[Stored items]

/---

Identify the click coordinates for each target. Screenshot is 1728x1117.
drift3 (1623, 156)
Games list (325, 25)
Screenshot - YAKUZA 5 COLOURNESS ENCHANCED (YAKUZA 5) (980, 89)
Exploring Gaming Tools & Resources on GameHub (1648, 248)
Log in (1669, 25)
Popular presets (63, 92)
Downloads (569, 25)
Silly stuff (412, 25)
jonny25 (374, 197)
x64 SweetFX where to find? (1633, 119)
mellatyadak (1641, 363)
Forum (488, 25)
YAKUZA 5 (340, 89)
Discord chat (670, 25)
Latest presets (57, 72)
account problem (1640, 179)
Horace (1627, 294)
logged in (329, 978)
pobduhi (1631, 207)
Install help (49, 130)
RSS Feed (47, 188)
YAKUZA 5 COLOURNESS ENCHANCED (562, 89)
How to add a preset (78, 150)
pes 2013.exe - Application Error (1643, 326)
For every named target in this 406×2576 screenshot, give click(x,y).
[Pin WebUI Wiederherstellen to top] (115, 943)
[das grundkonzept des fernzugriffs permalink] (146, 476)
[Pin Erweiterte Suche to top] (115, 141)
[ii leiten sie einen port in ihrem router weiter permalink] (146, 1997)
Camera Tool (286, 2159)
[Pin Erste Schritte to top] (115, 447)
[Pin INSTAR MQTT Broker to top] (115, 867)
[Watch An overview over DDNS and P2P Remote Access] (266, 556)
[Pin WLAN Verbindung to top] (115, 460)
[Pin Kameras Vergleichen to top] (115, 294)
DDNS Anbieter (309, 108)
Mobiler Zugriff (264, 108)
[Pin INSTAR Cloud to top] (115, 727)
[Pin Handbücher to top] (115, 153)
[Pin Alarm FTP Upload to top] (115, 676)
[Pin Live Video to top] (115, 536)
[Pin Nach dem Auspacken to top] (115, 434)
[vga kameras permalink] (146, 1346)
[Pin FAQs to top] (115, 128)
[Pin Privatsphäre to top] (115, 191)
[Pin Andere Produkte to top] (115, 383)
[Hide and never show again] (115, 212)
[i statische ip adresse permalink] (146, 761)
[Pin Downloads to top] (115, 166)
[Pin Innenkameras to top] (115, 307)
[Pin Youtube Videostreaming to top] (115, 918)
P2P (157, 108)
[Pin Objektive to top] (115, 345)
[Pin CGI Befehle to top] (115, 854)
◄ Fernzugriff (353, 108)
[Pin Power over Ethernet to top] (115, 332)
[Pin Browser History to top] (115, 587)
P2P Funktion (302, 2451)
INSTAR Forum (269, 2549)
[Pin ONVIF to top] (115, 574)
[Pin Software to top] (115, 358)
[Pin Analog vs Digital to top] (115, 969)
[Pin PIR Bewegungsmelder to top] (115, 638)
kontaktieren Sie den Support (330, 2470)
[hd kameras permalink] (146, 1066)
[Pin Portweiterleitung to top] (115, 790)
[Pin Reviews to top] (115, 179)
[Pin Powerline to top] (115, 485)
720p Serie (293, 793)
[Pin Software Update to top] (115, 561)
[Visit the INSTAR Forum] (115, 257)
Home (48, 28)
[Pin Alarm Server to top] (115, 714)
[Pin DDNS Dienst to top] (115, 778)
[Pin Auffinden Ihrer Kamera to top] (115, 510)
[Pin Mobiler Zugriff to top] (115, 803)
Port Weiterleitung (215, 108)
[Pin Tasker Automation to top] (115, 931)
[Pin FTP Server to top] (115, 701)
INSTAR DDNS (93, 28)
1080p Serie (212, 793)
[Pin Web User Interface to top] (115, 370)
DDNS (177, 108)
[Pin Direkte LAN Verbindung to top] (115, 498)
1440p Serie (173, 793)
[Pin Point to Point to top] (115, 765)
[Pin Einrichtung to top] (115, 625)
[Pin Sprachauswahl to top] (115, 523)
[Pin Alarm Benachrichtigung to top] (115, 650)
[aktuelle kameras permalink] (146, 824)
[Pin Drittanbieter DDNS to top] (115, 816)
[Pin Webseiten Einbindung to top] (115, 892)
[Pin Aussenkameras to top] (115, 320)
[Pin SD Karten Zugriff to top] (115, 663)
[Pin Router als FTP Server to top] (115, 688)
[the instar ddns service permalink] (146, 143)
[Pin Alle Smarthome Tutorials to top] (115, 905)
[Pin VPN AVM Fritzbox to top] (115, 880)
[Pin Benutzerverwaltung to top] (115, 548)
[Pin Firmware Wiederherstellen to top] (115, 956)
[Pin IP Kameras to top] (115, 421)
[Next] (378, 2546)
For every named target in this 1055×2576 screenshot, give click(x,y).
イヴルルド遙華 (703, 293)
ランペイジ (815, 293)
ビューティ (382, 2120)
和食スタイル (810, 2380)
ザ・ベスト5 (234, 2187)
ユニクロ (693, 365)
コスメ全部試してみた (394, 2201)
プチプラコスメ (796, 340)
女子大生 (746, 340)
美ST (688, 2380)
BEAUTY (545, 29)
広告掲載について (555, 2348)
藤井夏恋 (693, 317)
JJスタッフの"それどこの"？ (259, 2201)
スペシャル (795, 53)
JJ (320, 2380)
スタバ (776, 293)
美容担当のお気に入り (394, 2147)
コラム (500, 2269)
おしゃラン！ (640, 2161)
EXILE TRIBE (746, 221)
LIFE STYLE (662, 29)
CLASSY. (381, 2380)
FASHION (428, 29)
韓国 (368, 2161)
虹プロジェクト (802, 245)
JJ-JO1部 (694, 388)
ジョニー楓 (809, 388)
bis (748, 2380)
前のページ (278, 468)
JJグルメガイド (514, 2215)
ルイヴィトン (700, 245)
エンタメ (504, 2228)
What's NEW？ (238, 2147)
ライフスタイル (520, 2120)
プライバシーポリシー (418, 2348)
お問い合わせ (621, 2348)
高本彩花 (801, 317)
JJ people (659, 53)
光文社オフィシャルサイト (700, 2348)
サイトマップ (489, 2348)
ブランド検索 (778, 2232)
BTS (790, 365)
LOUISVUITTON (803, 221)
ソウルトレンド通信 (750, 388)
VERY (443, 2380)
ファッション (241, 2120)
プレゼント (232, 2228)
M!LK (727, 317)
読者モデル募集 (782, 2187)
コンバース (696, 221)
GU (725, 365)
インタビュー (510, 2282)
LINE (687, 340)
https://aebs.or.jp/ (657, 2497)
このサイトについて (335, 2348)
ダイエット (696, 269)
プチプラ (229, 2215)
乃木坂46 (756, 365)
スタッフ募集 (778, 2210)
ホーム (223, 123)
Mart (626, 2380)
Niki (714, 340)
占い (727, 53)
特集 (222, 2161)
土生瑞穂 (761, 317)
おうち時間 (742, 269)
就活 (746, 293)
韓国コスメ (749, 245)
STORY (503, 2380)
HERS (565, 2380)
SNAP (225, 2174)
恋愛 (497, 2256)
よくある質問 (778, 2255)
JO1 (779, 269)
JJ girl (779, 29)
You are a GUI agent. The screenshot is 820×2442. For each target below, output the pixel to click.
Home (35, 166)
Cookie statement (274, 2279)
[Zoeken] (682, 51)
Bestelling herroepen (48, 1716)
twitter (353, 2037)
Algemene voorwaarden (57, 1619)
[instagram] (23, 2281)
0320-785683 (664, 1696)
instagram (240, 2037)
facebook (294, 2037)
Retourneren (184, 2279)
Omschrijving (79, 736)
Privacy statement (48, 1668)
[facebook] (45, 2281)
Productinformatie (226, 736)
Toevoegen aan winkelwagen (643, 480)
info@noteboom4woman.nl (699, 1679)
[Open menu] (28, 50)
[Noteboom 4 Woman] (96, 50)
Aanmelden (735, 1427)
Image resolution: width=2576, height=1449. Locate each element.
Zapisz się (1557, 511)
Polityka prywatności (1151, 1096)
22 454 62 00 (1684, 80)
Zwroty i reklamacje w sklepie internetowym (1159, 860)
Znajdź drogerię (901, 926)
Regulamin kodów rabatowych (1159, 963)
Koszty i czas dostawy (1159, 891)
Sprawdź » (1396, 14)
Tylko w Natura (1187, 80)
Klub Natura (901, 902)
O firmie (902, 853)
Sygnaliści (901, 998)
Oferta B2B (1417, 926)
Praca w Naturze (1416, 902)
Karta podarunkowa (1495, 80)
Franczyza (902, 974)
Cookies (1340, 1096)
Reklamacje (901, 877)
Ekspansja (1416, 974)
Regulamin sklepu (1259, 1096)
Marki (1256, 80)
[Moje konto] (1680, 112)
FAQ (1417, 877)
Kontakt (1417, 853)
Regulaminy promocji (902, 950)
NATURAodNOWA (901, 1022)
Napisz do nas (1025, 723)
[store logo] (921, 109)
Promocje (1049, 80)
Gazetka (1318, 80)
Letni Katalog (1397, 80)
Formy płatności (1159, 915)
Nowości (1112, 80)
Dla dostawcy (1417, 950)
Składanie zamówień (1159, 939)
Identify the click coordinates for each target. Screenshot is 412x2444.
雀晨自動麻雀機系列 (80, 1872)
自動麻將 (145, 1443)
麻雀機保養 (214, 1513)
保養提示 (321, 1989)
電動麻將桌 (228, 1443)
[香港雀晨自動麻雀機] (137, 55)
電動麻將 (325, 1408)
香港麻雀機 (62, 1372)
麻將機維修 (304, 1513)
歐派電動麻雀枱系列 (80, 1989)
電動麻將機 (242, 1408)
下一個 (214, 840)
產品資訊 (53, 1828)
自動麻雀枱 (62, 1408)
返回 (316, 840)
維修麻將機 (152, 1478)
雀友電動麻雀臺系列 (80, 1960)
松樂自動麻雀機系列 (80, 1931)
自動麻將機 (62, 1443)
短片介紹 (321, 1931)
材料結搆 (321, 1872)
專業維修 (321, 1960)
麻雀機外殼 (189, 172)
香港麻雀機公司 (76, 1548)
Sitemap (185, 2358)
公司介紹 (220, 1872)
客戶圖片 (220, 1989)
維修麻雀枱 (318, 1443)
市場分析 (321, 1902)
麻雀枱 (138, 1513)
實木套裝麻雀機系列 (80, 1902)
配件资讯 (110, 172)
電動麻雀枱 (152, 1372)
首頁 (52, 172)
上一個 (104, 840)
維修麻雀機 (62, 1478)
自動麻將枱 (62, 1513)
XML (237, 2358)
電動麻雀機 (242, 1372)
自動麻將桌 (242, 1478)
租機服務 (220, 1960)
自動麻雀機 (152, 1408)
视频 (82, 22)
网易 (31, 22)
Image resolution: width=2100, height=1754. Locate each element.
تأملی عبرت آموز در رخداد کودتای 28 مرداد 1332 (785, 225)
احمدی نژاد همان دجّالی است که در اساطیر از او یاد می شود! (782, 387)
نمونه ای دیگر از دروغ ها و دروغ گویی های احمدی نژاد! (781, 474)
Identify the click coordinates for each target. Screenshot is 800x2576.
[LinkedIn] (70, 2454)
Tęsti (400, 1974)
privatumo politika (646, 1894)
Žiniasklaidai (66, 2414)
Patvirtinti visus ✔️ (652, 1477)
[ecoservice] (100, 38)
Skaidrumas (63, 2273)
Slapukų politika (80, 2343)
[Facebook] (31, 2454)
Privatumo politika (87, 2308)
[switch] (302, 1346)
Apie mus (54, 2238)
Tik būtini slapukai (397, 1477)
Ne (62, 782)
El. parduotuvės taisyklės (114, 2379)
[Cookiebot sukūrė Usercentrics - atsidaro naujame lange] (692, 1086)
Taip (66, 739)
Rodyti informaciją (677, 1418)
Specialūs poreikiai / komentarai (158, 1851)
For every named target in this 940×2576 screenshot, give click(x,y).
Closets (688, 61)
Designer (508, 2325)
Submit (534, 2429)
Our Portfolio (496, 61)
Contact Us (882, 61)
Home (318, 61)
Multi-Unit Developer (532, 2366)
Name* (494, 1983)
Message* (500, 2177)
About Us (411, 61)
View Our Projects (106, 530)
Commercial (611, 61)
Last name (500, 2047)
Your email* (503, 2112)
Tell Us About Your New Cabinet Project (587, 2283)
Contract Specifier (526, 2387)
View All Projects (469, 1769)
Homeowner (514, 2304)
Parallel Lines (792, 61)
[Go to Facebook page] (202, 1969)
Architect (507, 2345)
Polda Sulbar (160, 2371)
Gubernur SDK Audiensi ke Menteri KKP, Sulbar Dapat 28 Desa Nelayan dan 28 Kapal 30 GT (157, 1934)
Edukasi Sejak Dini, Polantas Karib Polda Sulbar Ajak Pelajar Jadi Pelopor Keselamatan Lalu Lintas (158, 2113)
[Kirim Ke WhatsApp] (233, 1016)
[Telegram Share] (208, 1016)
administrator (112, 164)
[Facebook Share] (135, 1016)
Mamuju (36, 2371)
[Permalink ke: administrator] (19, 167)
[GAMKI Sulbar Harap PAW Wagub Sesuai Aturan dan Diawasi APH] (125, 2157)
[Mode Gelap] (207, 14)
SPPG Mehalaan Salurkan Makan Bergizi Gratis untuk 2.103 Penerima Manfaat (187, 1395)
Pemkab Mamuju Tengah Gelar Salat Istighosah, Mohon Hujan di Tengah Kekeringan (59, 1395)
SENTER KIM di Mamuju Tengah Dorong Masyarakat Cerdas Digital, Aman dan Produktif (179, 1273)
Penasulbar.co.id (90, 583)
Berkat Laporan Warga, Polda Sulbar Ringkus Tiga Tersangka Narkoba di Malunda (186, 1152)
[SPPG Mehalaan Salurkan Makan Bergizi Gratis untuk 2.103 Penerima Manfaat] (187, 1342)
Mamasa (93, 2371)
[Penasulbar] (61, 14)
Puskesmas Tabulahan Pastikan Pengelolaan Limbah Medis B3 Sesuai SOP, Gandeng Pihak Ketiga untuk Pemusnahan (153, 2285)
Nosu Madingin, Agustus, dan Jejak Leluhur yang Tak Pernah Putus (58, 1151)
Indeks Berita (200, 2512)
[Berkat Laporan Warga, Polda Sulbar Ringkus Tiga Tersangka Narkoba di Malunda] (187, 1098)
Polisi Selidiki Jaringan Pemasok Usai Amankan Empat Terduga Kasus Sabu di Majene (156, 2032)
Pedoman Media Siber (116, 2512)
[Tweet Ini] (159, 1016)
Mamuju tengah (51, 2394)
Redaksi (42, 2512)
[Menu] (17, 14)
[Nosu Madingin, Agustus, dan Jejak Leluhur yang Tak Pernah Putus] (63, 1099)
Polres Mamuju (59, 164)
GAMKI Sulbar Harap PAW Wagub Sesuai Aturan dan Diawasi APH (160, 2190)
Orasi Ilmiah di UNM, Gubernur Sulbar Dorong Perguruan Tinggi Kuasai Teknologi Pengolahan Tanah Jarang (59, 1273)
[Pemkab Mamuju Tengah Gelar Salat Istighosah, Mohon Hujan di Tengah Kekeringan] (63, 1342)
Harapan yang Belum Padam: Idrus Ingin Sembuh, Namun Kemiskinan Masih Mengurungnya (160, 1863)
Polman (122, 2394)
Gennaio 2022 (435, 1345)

\---

Given the data above, transcribe exactly the lines from the one containing "Tylko w Natura (1187, 80)" down to the one containing "Ekspansja (1416, 974)", and no others.

Tylko w Natura (1187, 80)
Klub Natura (901, 902)
O firmie (902, 853)
Sygnaliści (901, 998)
Oferta B2B (1417, 926)
Praca w Naturze (1416, 902)
Karta podarunkowa (1495, 80)
Franczyza (902, 974)
Cookies (1340, 1096)
Reklamacje (901, 877)
Ekspansja (1416, 974)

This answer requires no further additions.